→ Stated goal A
Could you reproduce the Paul Feig interview word for word, from "The Saga Continues: More" to "for round two."?
→ Stated goal B
Answer these from the Paul Feig interview:
(i) Which film did Paul Feig direct?
(ii) What was Kristin doing while the script was being reworked?
(iii) Before Freaks and Geeks, what did Feig and Judd Apatow do together?

The Saga Continues: More From Our Exclusive Interview With Paul Feig

Earlier today I posted the first part of my interview with Bridesmaids director Paul Feig. During that half of the conversation, we talked about the current state of affairs as it pertains to female driven comedies, how the script changed going through production, and how they found the perfect male cast. Now it’s time for round two.

Continuing the conversation, in this half of the interview Feig discusses what it’s like working with long-time collaborator Judd Apatow after all of these years, dealing with notes from the studio, and the dangers of overwriting. Check it out below and to read part one, just click HERE.

Yeah it was great. I’m also curious, obviously your relationship with Judd Apatow goes back to Freaks and Geeks, but what is your working relationship like when working on a film like that?

It’s great, we have such a short hand with each other, even from before Freaks and Geeks we were stand-ups with each other, we’ve been friends forever. So we’re really in sync, style-wise. But the exact process on this is, you have this script that the girls wrote, and then when I came on board we had to get ready for production, and so we went in and kind of worked the script hard. And Annie was always with us, Kristin was doing SNL so she would always give her reports and send her stuff, and get her to weigh in. Then we just kind of tore into it and were really kind of hard on the structure of it and making sure that the story, the character arc was working, which was going through real things and making it the strongest, being really tough on it, and then once we had that set, let’s work on the set pieces. So he would, we would come into these meetings and we’d all kind of brainstorm, and then we would, he would go off to work on other stuff but we’d kind of go and regroup and write stuff, write different versions and bring it back. It was just because kind of that constant vetting and getting stronger, and then throwing it to the women in the improv sessions and hear them, we’d work with them. It helped inform us what we needed, and he’s really great at going, “Well here’s what you don’t have, here’s what you need. Here’s the problem with this scene, it doesn’t have, this is not occurring, or she needs to be worried about this.”

Is that something you’ve seen from the beginning, when you first started working with him or is it something that’s just built through experience?

→ Data excerpt
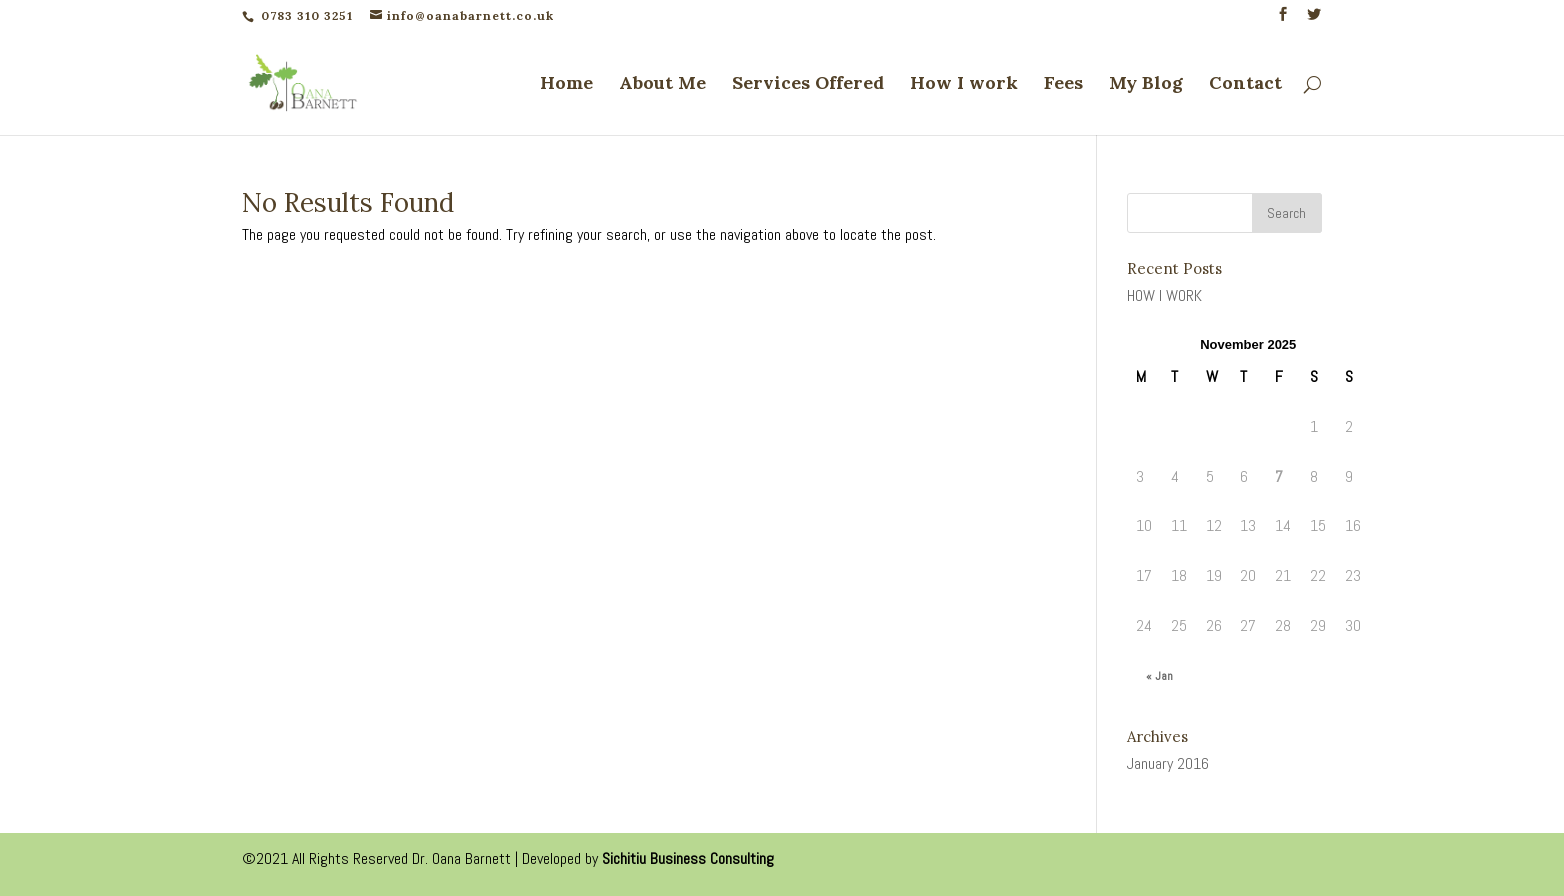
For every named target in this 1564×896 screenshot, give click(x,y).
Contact (1245, 85)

→ Full solution A
The Saga Continues: More From Our Exclusive Interview With Paul Feig

Earlier today I posted the first part of my interview with Bridesmaids director Paul Feig. During that half of the conversation, we talked about the current state of affairs as it pertains to female driven comedies, how the script changed going through production, and how they found the perfect male cast. Now it’s time for round two.

→ Full solution B
(i) Bridesmaids
(ii) She was doing SNL.
(iii) They were stand-ups with each other.